Patient should be treated with Docetaxel only when baseline neutrophil count is > 1500/mm3. Frequent monitoring of complete blood count should be performed regularly during Docetaxel therapy. The subsequent dose of docetaxel should be
reduced in case of Grade IV neutropenia (neutrophil Count < 500/mm3) lasting for 7 days or more.
Hypersensitivity reactions (HSR) may occur within a few minutes following the initiation of the infusion of Docetaxel. Minor HSR may manifest as mild flushing or localized skin reactions however, interruption of therapy is not required in such cases. Severe HSRs such as hypotension or bronchospasm or generalized rashes require immediate cessation of infusion and aggressive symptomatic therapy. Patients who have developed severe HSRs should not be rechallenged with Docetaxel.

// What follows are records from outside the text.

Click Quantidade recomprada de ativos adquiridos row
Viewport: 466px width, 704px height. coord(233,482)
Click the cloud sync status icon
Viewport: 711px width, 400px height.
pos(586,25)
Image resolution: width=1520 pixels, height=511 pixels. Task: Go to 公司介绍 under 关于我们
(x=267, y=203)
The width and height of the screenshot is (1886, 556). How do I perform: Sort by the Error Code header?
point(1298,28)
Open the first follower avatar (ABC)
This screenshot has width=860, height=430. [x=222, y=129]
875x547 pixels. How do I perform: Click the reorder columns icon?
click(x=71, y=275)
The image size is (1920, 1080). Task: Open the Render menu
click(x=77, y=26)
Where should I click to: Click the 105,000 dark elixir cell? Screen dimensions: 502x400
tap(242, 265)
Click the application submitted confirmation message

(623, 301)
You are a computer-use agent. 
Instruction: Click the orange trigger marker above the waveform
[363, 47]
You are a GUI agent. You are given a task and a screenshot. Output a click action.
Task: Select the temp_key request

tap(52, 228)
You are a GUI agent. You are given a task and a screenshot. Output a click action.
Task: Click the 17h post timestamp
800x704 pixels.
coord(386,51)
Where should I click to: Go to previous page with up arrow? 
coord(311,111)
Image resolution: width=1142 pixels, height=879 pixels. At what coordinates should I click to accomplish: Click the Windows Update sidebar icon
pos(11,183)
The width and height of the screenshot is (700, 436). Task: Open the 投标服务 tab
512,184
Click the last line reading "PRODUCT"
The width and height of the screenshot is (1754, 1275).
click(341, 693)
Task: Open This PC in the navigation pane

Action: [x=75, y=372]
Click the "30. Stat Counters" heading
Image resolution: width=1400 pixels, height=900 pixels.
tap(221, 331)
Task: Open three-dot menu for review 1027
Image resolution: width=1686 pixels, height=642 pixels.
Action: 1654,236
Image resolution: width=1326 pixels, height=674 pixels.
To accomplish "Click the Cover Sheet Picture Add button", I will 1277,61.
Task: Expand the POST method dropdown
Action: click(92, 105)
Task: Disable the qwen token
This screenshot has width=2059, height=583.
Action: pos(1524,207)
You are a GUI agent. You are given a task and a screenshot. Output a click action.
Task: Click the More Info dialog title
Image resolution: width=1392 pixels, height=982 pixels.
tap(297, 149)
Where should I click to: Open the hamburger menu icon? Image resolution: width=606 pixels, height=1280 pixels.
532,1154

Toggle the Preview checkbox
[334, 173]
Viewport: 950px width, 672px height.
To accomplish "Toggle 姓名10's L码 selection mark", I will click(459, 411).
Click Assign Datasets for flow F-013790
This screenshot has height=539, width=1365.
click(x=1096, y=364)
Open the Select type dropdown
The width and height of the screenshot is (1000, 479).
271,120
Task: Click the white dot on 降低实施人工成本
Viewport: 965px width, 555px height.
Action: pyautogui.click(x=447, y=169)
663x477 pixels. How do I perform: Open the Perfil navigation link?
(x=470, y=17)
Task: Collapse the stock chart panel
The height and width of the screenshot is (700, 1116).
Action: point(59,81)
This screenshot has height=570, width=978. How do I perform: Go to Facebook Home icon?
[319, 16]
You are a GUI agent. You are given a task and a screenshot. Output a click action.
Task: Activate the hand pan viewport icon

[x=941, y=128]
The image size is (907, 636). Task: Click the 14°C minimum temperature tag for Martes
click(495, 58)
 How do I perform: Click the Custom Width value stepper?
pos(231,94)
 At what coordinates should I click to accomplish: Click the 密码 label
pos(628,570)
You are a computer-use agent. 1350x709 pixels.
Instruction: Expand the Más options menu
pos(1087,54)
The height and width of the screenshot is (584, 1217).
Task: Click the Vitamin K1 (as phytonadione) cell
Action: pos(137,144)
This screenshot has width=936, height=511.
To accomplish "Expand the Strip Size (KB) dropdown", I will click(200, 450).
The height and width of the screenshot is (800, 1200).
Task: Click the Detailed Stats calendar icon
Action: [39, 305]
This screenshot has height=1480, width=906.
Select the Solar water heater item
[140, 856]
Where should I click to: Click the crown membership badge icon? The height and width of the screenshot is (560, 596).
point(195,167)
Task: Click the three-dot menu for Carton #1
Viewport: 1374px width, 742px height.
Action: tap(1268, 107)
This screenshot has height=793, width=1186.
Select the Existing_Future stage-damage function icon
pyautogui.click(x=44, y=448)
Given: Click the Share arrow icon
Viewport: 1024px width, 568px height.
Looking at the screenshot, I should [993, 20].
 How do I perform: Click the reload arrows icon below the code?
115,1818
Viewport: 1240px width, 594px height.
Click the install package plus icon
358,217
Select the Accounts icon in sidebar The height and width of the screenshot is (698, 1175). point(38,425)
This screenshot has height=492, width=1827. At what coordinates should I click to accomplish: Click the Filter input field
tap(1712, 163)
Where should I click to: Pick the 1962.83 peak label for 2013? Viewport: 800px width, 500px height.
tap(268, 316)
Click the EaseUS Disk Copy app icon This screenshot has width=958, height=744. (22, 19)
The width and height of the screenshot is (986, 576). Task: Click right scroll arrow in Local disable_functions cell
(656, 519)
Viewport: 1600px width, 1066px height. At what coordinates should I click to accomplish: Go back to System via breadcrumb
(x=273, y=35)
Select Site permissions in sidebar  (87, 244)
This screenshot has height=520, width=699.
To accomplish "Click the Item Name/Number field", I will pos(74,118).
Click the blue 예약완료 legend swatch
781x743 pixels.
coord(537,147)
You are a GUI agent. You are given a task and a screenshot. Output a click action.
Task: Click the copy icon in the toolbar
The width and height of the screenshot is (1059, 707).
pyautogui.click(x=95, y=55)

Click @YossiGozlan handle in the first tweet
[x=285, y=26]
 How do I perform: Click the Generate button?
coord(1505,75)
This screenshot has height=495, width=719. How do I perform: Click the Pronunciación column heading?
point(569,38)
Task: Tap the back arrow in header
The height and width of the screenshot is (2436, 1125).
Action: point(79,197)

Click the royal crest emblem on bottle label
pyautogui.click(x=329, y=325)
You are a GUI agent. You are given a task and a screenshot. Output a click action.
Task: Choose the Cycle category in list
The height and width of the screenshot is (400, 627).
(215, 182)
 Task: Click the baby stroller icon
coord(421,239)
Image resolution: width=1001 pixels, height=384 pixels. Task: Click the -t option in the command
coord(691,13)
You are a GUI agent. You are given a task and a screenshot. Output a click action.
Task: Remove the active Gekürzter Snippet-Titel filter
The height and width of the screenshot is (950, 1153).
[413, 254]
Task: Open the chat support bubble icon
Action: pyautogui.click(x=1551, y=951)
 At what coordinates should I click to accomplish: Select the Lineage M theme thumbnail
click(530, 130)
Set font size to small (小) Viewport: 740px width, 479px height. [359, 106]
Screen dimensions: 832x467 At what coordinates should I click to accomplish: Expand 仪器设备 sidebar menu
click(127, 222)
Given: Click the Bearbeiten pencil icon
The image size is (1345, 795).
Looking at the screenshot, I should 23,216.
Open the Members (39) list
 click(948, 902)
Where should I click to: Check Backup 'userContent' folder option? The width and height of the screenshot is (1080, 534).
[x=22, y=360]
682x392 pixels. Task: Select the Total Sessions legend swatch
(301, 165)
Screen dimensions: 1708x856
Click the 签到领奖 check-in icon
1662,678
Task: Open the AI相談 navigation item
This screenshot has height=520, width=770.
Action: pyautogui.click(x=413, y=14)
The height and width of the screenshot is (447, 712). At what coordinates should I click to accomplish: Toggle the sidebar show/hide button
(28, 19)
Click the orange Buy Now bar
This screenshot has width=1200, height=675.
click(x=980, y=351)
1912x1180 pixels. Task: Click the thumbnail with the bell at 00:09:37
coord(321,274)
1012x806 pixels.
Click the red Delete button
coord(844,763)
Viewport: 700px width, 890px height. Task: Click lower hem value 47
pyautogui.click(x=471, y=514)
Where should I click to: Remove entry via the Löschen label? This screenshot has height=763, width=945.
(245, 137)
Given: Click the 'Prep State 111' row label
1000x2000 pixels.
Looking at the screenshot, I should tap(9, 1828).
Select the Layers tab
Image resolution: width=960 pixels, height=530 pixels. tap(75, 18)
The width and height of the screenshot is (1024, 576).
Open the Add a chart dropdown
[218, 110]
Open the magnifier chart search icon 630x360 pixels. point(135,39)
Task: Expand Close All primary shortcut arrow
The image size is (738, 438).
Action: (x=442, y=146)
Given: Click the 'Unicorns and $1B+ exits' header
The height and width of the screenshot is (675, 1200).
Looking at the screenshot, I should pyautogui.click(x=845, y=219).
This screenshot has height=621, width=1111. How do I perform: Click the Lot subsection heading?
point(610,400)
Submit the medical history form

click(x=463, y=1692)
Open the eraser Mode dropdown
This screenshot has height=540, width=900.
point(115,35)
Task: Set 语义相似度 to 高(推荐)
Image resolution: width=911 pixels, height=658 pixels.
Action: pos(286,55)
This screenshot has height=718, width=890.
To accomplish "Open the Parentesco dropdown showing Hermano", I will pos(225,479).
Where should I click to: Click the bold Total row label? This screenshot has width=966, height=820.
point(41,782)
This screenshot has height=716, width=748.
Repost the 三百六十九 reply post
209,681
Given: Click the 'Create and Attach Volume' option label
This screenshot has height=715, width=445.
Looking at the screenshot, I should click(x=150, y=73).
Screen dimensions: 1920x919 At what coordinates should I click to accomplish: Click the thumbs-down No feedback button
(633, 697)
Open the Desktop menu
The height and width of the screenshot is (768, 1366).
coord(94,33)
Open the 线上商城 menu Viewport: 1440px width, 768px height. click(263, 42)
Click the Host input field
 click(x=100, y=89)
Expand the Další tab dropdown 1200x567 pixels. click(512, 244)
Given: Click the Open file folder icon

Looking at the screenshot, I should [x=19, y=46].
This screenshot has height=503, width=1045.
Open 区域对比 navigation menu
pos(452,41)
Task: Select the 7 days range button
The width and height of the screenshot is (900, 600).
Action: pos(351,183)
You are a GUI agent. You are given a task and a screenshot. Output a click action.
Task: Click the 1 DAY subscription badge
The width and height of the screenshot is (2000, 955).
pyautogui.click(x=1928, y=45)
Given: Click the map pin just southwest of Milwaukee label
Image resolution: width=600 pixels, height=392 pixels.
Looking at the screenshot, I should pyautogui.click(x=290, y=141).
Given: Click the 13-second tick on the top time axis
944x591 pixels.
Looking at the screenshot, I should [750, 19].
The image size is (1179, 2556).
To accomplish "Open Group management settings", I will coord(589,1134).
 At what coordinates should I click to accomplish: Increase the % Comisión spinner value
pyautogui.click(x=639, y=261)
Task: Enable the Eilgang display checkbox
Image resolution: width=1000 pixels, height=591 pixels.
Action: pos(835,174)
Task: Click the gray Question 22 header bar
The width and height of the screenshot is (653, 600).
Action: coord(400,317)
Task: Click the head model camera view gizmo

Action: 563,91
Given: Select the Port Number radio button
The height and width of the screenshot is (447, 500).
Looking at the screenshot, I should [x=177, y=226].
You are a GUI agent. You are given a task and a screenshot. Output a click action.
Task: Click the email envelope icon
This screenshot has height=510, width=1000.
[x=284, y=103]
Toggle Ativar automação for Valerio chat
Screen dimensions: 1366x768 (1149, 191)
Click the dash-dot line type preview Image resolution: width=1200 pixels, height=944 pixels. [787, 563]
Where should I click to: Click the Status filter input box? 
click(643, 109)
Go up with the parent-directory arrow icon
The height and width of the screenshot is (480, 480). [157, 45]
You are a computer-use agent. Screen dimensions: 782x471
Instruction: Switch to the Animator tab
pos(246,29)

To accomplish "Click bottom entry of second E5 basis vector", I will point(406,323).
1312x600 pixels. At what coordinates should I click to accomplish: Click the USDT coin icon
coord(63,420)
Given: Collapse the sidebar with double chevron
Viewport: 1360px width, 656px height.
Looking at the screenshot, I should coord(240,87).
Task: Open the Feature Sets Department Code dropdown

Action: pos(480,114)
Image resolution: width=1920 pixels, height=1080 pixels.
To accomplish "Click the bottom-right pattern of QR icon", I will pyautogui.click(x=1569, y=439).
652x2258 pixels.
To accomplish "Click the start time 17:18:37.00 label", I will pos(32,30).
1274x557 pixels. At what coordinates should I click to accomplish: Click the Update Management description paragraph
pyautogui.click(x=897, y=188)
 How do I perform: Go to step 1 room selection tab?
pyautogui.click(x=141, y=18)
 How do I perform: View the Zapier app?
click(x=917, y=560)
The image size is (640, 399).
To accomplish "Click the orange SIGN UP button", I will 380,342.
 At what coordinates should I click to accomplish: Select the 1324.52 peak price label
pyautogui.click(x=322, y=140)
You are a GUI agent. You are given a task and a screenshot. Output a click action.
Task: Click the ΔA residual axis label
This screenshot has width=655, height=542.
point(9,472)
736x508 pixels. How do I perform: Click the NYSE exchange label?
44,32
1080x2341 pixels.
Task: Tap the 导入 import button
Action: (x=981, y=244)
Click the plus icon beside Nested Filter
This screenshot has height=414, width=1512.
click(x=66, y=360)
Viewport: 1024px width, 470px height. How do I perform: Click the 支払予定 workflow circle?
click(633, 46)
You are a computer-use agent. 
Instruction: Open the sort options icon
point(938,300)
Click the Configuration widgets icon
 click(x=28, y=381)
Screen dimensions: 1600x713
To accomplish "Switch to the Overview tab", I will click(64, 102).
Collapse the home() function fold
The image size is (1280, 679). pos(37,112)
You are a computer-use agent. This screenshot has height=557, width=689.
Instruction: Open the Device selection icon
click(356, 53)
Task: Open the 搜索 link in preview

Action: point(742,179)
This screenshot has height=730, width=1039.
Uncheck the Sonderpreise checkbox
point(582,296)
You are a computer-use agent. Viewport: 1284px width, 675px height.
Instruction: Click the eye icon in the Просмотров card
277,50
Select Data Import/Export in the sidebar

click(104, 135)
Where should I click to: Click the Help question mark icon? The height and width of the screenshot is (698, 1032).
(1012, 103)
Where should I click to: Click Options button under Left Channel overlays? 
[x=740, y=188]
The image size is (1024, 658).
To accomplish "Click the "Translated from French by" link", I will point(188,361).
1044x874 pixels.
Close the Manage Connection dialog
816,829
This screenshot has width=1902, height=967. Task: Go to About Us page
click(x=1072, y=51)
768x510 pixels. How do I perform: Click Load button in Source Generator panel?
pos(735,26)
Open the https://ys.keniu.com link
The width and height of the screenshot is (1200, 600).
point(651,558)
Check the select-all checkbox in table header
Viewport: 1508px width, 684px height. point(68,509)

Peripheral neuropathy may be observed in a few patients during Docetaxel therapy. Subsequent dose reductions is suggested in case of peripheral neuropathy.
Safety of Docetaxel has not been established in children; hence, a cautious use is suggested utilizing risk vs. benefit ratio.
Patients with combined abnormalities of transaminases and alkaline phosphatase should not be treated with Docetaxel. There is a higher risk of developing severe adverse reactions such as toxic deaths including sepsis and gastrointestinal haemorrhage which can be fetal, febrile neutropenia, infections, thrombocytopenia, stomatitis and asthenia.
Skin reactions such as localized skin erythema of the extremities (palm of the hand and sole of the feet) with oedema followed by desquamation have been reported with Docetaxel therapy. This type of toxicity can lead to interruption or discontinuation of therapy.
Effects on Ability to Drive and Use Machines: No studies of the effects on the ability to drive and use machines have been performed. The amount of alcohol in this medicinal product may impair the patients ability to drive or use machines.